::: Records shown

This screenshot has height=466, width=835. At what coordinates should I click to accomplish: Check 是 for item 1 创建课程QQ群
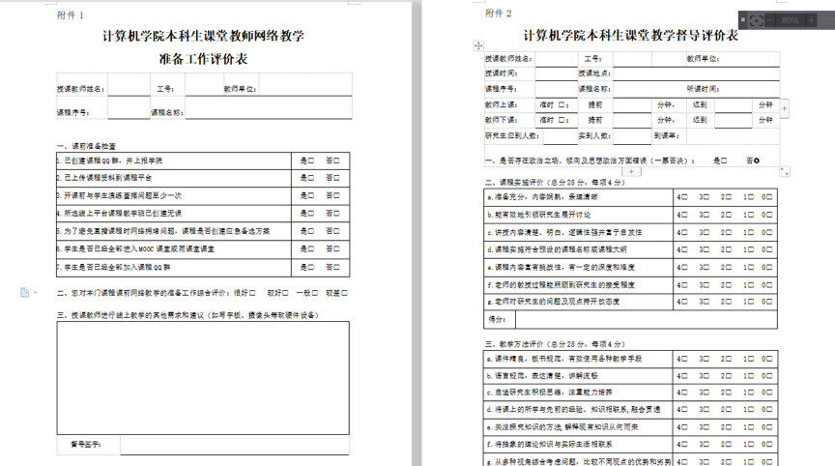point(310,160)
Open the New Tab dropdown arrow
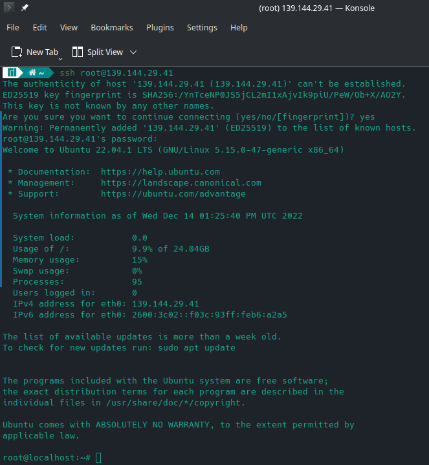 coord(61,59)
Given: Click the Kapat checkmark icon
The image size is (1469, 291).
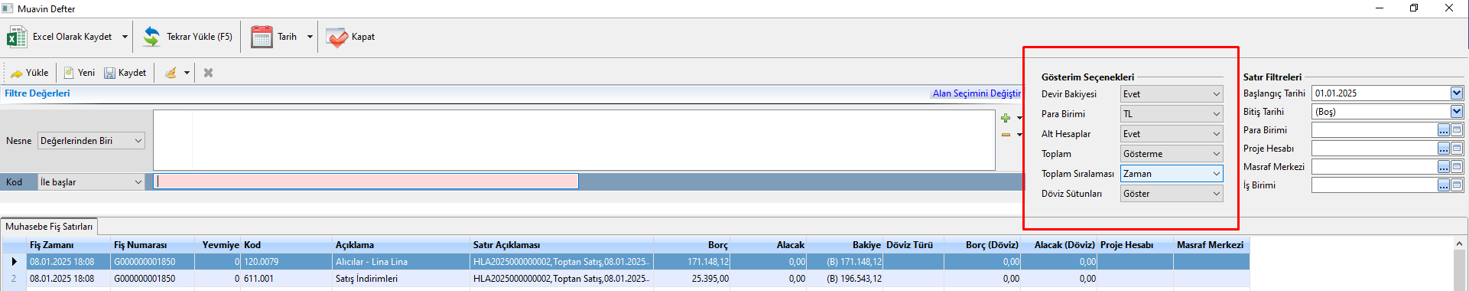Looking at the screenshot, I should click(x=336, y=37).
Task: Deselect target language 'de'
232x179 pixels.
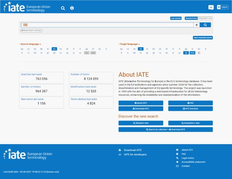Action: click(141, 49)
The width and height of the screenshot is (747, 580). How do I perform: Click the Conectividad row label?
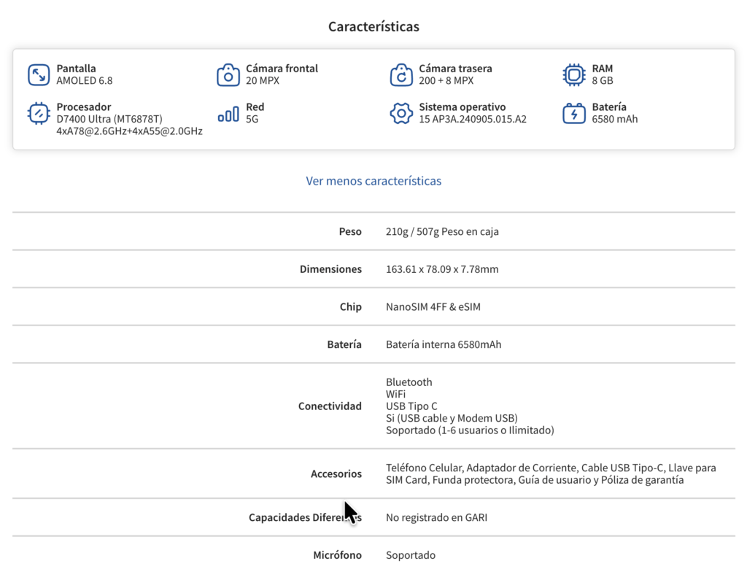coord(330,406)
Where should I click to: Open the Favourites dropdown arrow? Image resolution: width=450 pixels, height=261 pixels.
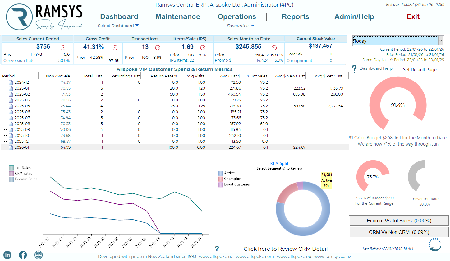253,26
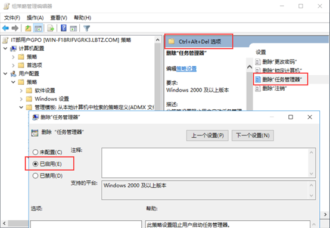Click the back arrow toolbar icon
The image size is (330, 228).
tap(5, 28)
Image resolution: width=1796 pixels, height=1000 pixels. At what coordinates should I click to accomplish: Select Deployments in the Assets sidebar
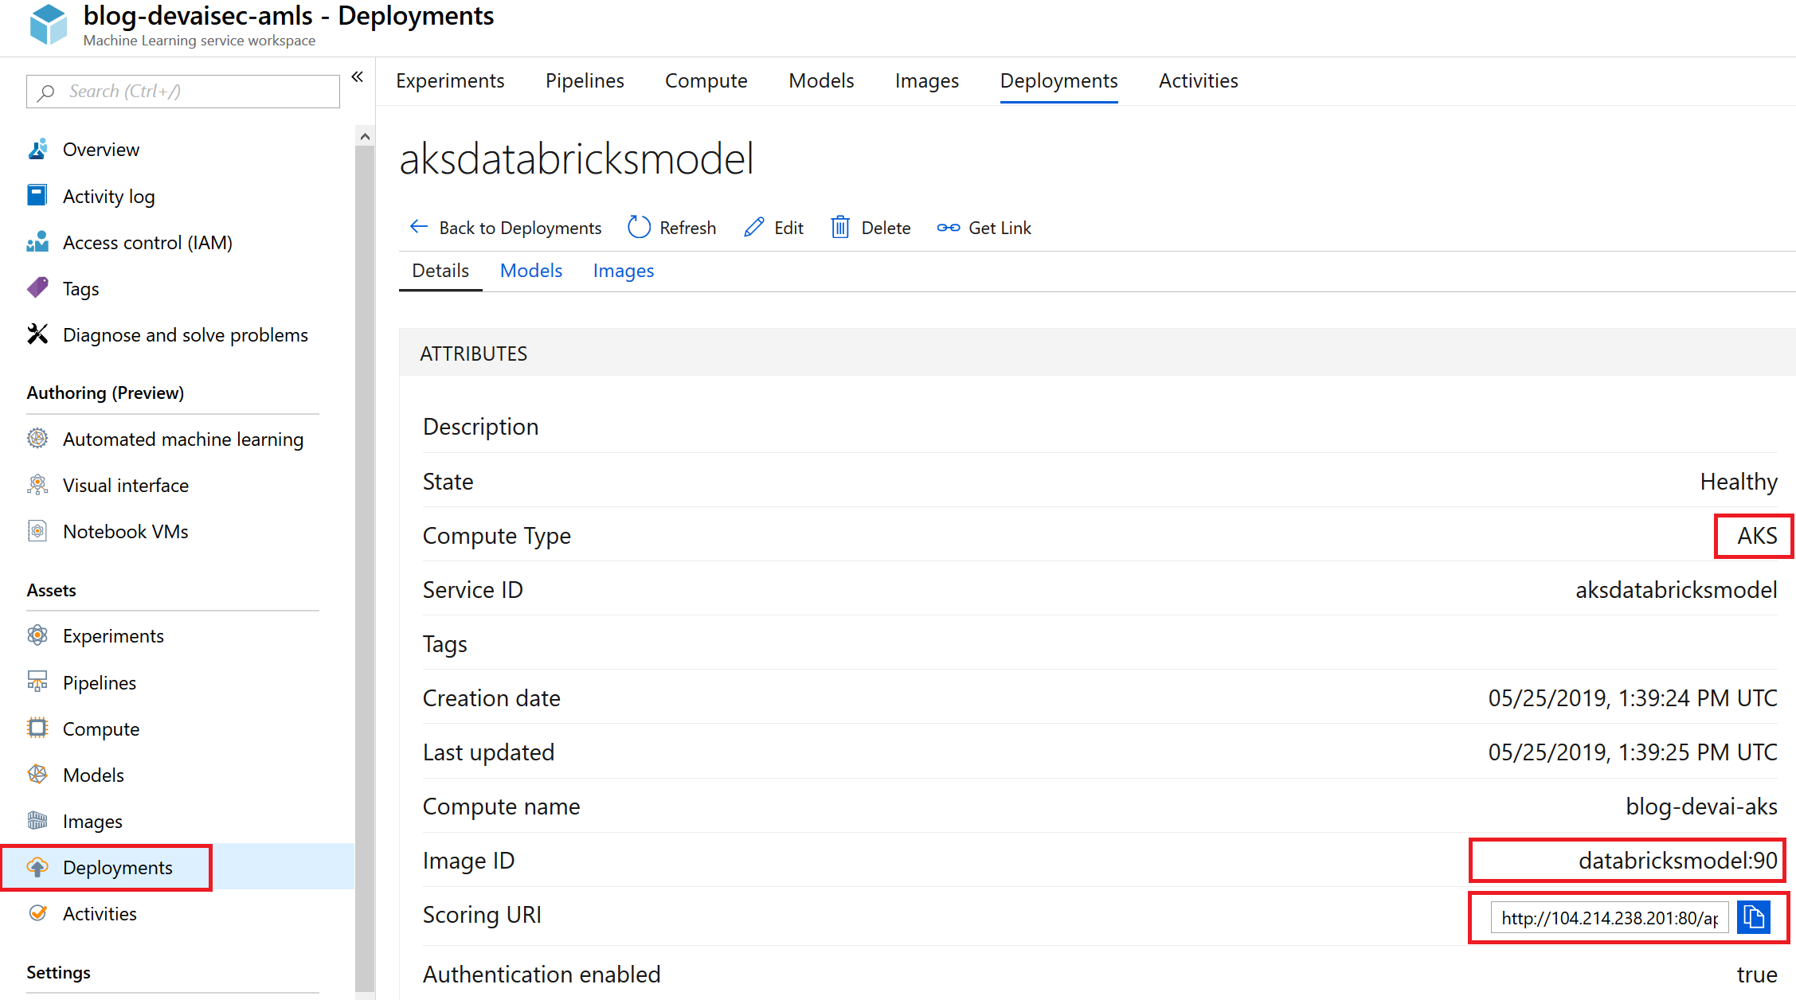pos(117,867)
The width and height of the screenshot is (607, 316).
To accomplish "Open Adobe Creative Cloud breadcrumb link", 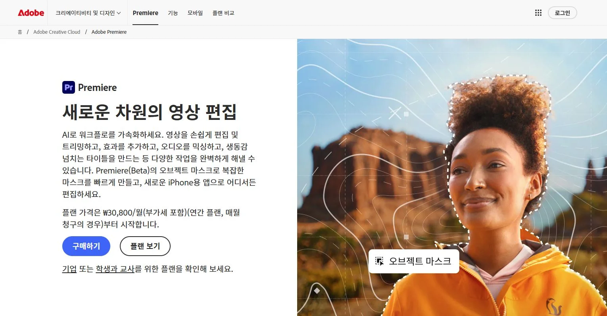I will (57, 32).
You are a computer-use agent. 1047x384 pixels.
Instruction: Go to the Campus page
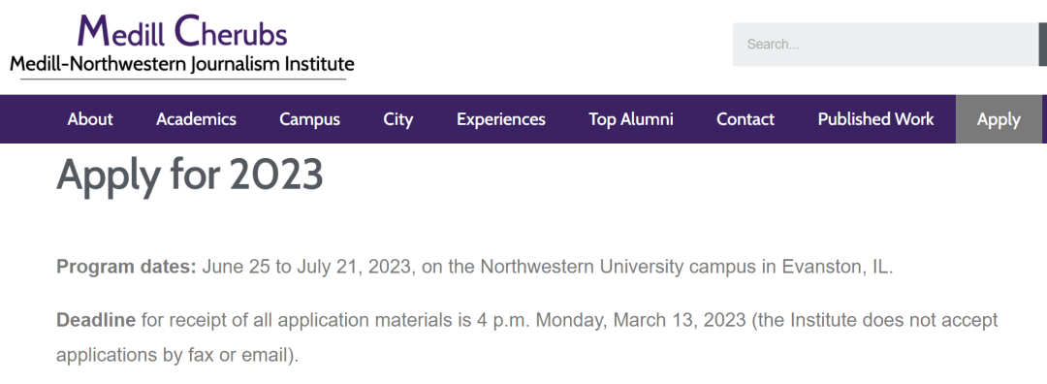tap(310, 119)
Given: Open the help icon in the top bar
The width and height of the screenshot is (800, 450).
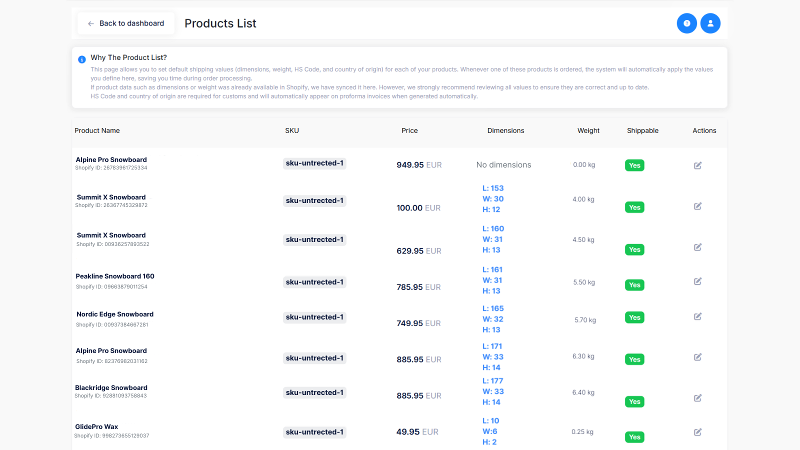Looking at the screenshot, I should pos(687,23).
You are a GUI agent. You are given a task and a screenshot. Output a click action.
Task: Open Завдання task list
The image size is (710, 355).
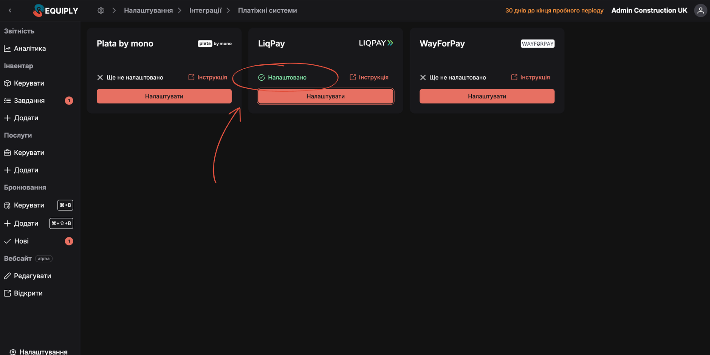pyautogui.click(x=29, y=101)
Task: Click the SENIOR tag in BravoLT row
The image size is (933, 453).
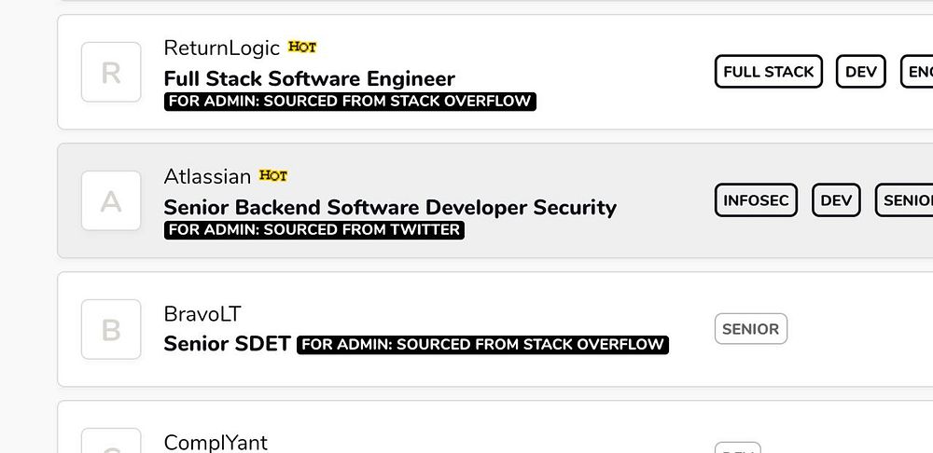Action: click(750, 329)
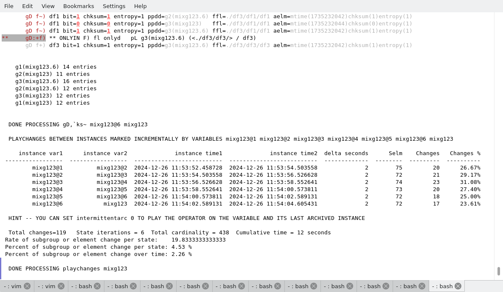Open the File menu
This screenshot has width=503, height=292.
tap(9, 6)
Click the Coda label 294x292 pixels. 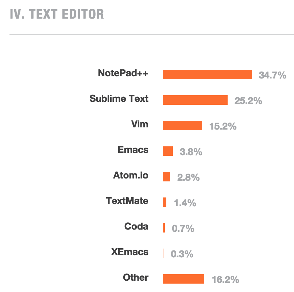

::::::

Problem statement ▸ Rewrite the lines from the line with "Open the New Tab dropdown arrow" up to and including the line with "Action: click(141, 49)", putting "Uncheck" in place of "Deselect" and keeping everything else the same. Leave the pictures out.

Task response ▸
Open the New Tab dropdown arrow
 coord(61,59)
Given: Click the Kapat checkmark icon
The image size is (1469, 291).
Looking at the screenshot, I should click(x=336, y=37).
Task: Uncheck target language 'de'
232x179 pixels.
Action: click(141, 49)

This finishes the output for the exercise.